Он поставил кружку на стол, помолчал и нахмурился.
— И ничего такого не сделаю, — продолжала Клавдя, — рожу. Ты убежишь, ребята помогут.
— Какие ребята?
— Комсомольские.
— А ты тут причем?
— Как — причем? Притом, что я комсомолка.
— Ты?
— Я.
Смеясь, она наклонилась к его лицу и стала целовать его теплыми, сладкими от чая губами.
— Ты погоди, — сказал он, — ты не прыгай. И давно ты комсомолка?
— Четыре года, — целуя его, сказала она.
— А я не знал.
— Ты много не знал, — говорила она, — ты занят был. Переживания были.
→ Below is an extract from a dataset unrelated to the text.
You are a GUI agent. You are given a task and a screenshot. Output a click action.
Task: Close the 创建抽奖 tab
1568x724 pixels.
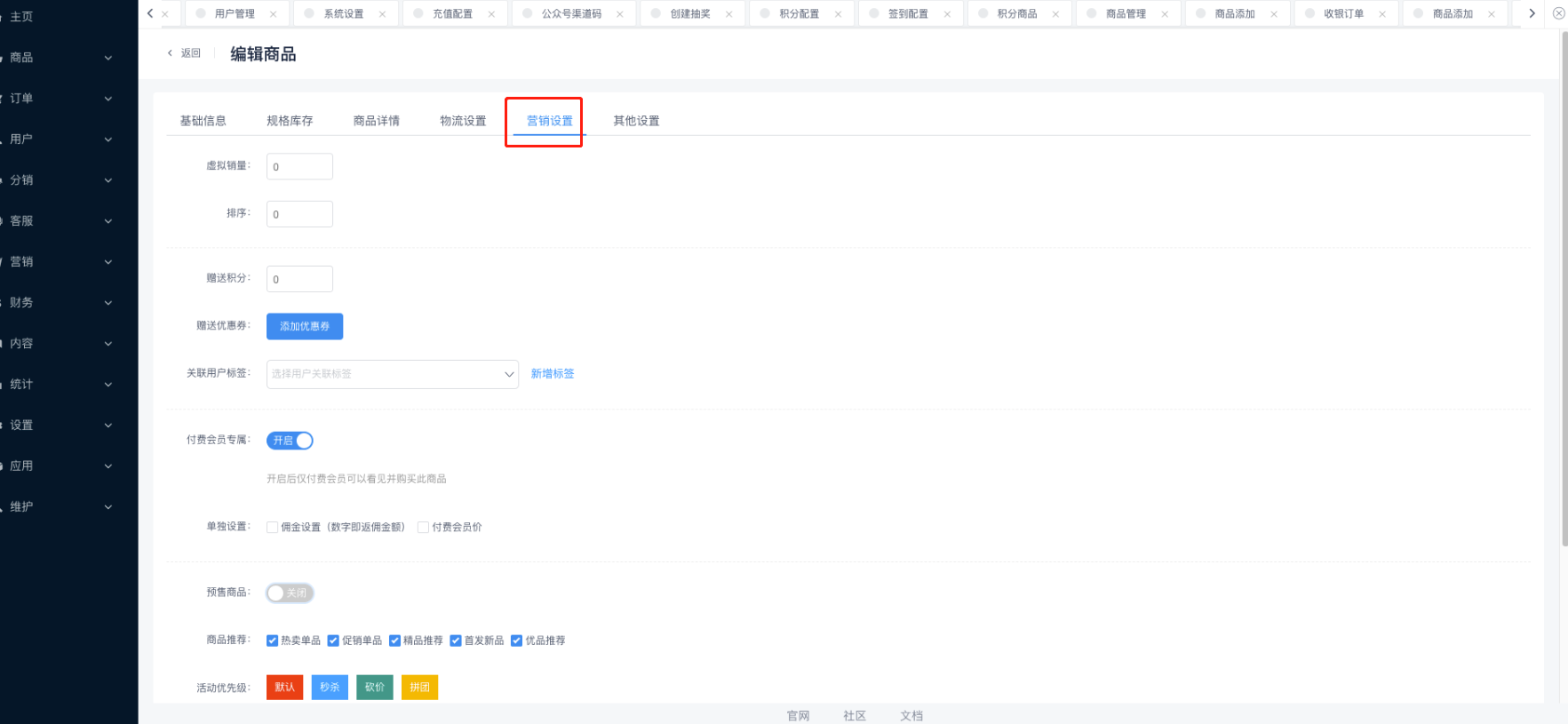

Теперь небось посвободнее.
Он засмеялся и сказал:
— Напишу теперь на тебя заявление в комсомол на твое прошлое с вором.
— Ну и что, — сказала она, — ну и пиши. Кабы ты от меня вором стал… Ты бывший вор, а теперь уж ты герой.
— Герой?
— Будешь, — сказала она, — я баба, я все знаю. Я без тебя, бывало, лежу и думаю: вот дадут ему орден за большой подвиг. Или он будет летчиком. Или в стратосферу полетит…
— На луну без пересадки, — хмуро сказал он.
— Дурак, — сказала она, — хватит. На луну, на луну. Не будет тебе никакой луны. А решил Мосторг брать, — сама на тебя первая донесу, и когда шлепнут, не заплачу. Подыхай. Надоело.
Жмакин удивленно на нее покосился.
— И ничего особенного, — сказала она, — поплакала, будет. Черт паршивый, письма пишет…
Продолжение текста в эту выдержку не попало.